DMM: Express to Hell!

The second offering in the April 1938 issue of Dime Mystery Magazine is a short revenge story by Julius Long called Express to Hell!.  On a foggy night, four railroad executives are summoned to a meeting on the railroad owner’s yacht.  The meeting is certain to be a discussion of the events leading up to a train collision that cost the lives of nineteen passengers.  Inside the yacht, the eccentric millionaire (it’s the late 1930’s remember, the dollar hadn’t been devalued to the point that a billionaire was necessary for this important plot point) meets with the four inside a specially constructed railcar.  The rail car has been mounted on rollers, and the use of phonograph sound effects and special lighting – the windows are frosted, not transparent – provides the illusion that the car is in motion in a sort of  low-tech virtual reality.

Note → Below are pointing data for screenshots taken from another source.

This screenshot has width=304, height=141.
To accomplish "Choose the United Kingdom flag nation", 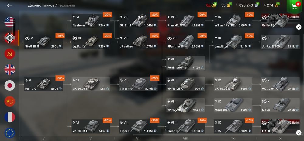I will point(9,70).
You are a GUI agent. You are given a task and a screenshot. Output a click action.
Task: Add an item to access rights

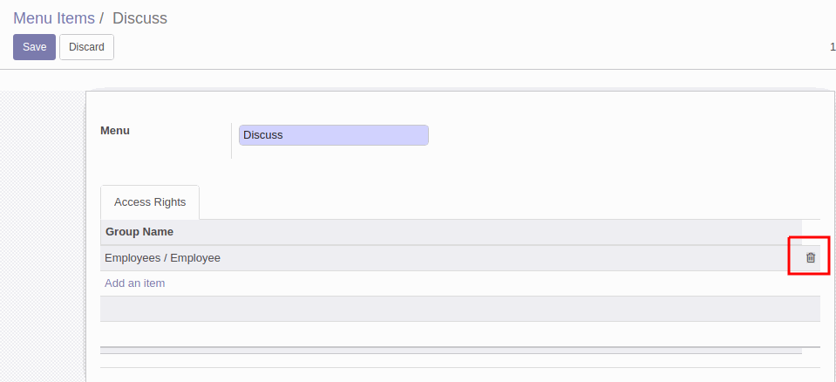point(134,283)
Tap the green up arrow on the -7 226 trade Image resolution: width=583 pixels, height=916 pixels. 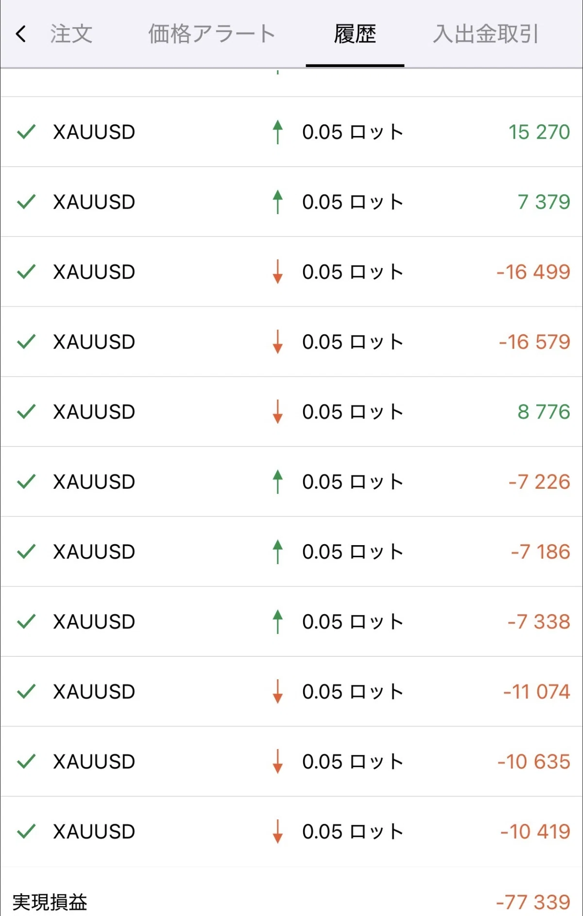tap(277, 482)
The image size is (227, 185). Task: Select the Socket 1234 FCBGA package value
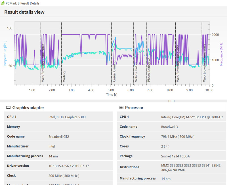coord(175,156)
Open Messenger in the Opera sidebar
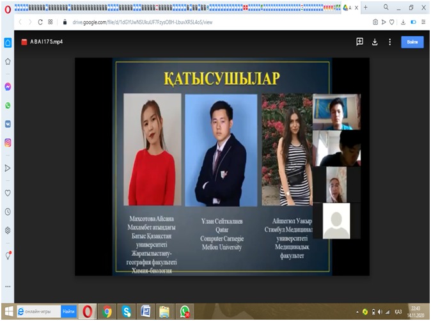Image resolution: width=431 pixels, height=321 pixels. (x=8, y=86)
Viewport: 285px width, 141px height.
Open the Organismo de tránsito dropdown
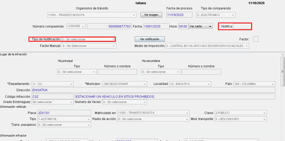coord(92,15)
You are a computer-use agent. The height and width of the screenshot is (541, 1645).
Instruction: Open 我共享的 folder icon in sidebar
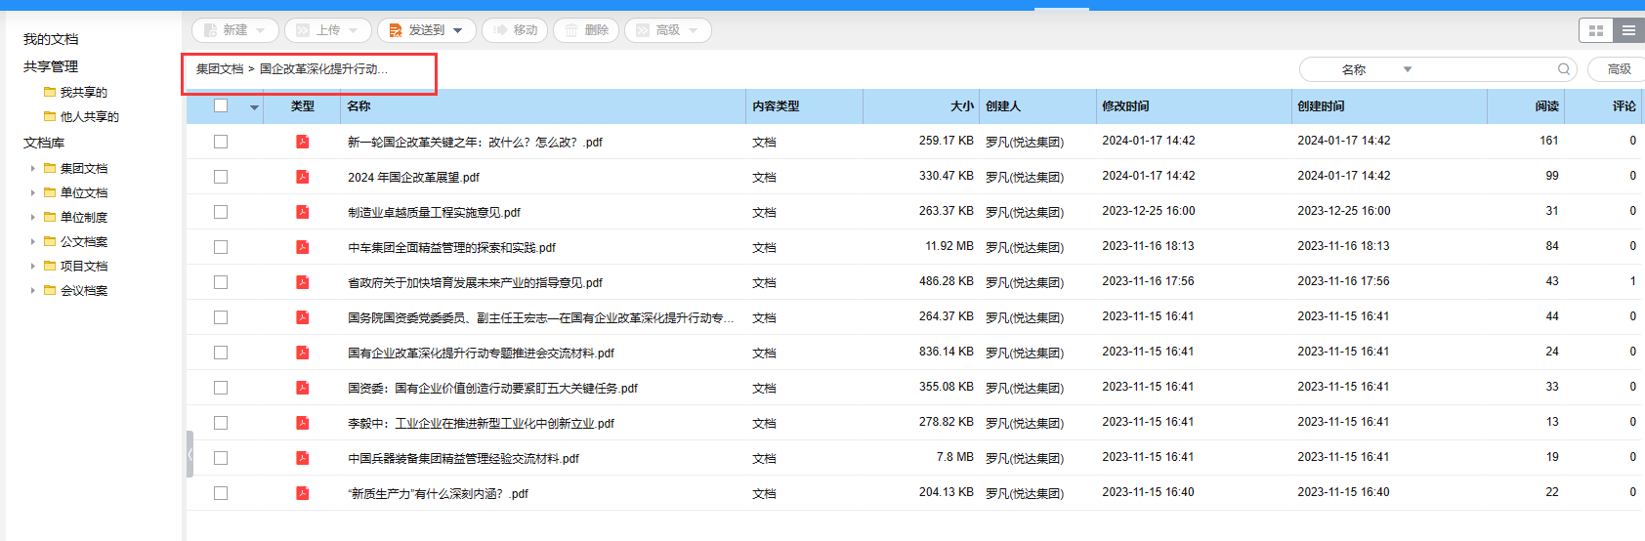point(50,93)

During the meeting, it becomes clear that the virtual reality built by the rail mogul is set to replay the events of the night of the recent train collision, which was the fault of the four executives.  They indirectly caused the wreck by skimping on safety to protect profits.  Plus ca change.  After reassuring the boss that the company and the executive board had covered all the angles, that no legal repercussions were possible, and that the four executives felt no guilt over the deaths of the nineteen, the billionaire reveals that one of the nineteen was his own wife.

A debate rages as to whether the train car is really in the yacht or had been coupled to an engine and was actually hurtling towards the still mangled tracks at the site of the wreck.  They have no way of knowing which it could be, as the railcar is built of steel, and locked up tight as a drum.  The four men know that they are in the hands of a madman. He has locked them up either on a yacht steaming through fog shrouded harbor or on a train hurtling towards badly damaged tracks.

At the precise moment they would have reached the site of the accident, the yacht is inadvertently rammed by a large cargo vessel and sinks.  They were steaming through the fog the whole time.

The setup is great, but the deus ex machina ending is more punchline than anything else.  This one is a definite miss.  At least it was short.